A sizzling month marked by record heat waves, major wildfires, melting sea ice and a burgeoning El Niño will go down in the books as the hottest July on record — at least until next year, federal officials said Monday.
The planet and its oceans roasted last month as global average temperatures soared 2.02 degrees above average, making July 2023 not only the hottest July ever, but very likely Earth’s warmest month in at least 174 years of record keeping.
“Climatologically, July is the warmest month of the year,” the National Oceanic and Atmospheric Administration said in a monthly report released Monday. “As the warmest July on record, July 2023, at least nominally, was the warmest month on record for the globe.”
Temperature data through July make it virtually certain that 2023 will rank among the five warmest years on record, with a nearly 50% probability that it will be the single warmest year on record, the agency said.
The announcement came as little surprise to millions of Americans who suffered through extreme heat conditions firsthand.
The stubborn presence of a high-pressure heat dome over the American Southwest pushed temperatures in Phoenix to 110 degrees or hotter for a record 31 days straight. More than 40 deaths were recorded in the county with hundreds more under investigation, and scores of people were hospitalized for heat-related illnesses and pavement burns.

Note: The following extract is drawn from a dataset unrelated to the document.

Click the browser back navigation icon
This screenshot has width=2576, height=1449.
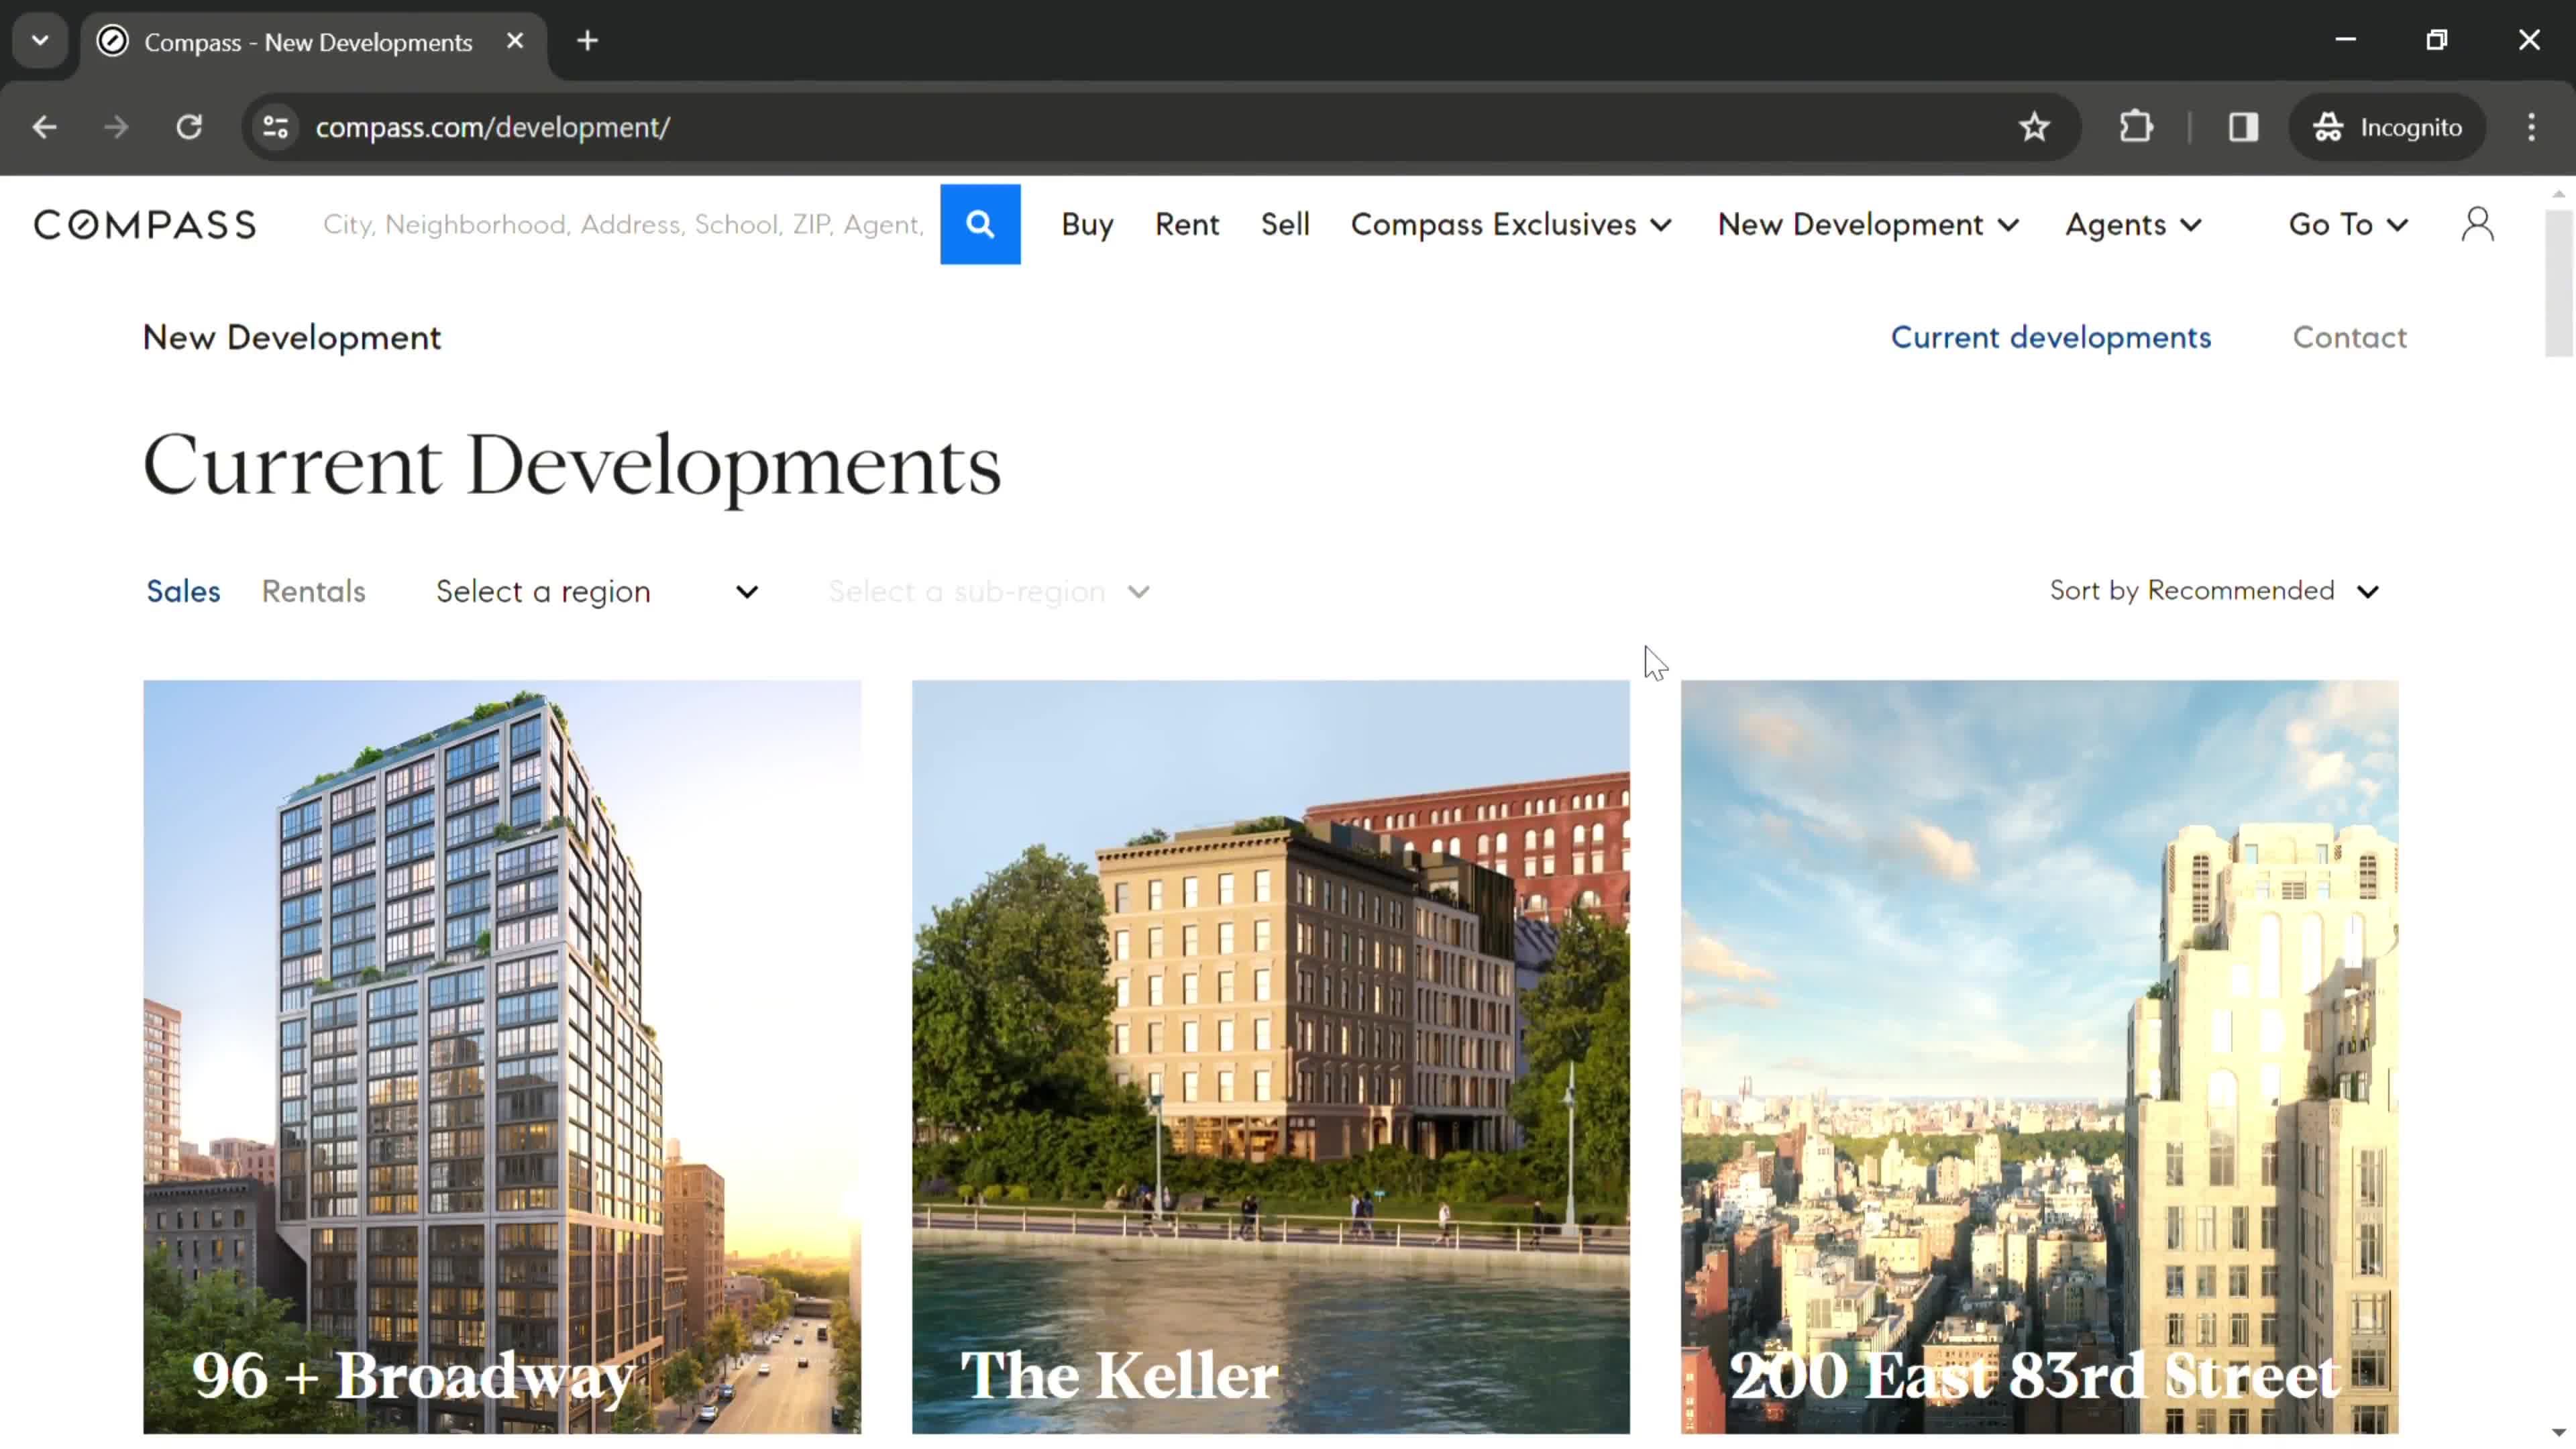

In Greece, Italy, Canada and Algeria, raging wildfires ignited amid broiling temperatures, spewing noxious smoke and sending residents and tourists fleeing for safety. Death Valley soared to 128 degrees, while areas in northwest China climbed as high as 126.

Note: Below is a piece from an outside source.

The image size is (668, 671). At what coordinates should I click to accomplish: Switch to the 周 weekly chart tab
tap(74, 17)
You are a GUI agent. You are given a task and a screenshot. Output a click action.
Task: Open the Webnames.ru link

A multitude of factors converged to drive the sweltering conditions, said Karin Gleason, chief of the monitoring section at NOAA’s National Centers for Environmental Information.
The onset of El Niño, a climate pattern in the tropical Pacific, warmed areas around the equatorial Pacific, pushing land and ocean temperatures to new extremes. Surface temperatures simmered 0.36 degrees warmer than the previous July record, set in 2021.
The month “was the warmest on record for land, warmest on record for oceans, and when you combine the two, it was the warmest on record for the combined land and ocean anomaly values,” Gleason said. “So it set a record in all three categories.”